Task description —
The result should be every line of the listing that contains "will".

Records for this exercise —
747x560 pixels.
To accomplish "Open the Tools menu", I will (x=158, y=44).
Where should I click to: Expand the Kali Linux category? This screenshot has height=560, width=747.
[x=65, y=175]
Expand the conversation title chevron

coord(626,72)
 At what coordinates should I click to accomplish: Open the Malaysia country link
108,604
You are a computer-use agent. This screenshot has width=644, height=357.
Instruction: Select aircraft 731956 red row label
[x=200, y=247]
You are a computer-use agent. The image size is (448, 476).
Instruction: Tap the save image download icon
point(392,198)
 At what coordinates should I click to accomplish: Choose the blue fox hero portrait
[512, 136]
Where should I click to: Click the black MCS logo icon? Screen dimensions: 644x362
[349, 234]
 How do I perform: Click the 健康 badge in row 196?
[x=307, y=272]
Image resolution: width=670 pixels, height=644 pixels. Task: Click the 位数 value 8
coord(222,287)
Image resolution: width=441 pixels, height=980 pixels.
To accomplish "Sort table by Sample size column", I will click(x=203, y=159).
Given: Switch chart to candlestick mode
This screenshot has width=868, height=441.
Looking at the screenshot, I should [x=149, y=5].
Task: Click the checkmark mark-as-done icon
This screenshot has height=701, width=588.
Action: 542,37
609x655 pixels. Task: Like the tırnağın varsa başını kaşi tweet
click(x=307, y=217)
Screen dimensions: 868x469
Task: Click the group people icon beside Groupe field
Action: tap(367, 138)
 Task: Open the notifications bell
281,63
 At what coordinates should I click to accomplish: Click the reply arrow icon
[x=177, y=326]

Result of the task —
To accomplish "Open the Tools menu", I will (x=158, y=44).
To accomplish "Sort table by Sample size column", I will click(x=203, y=159).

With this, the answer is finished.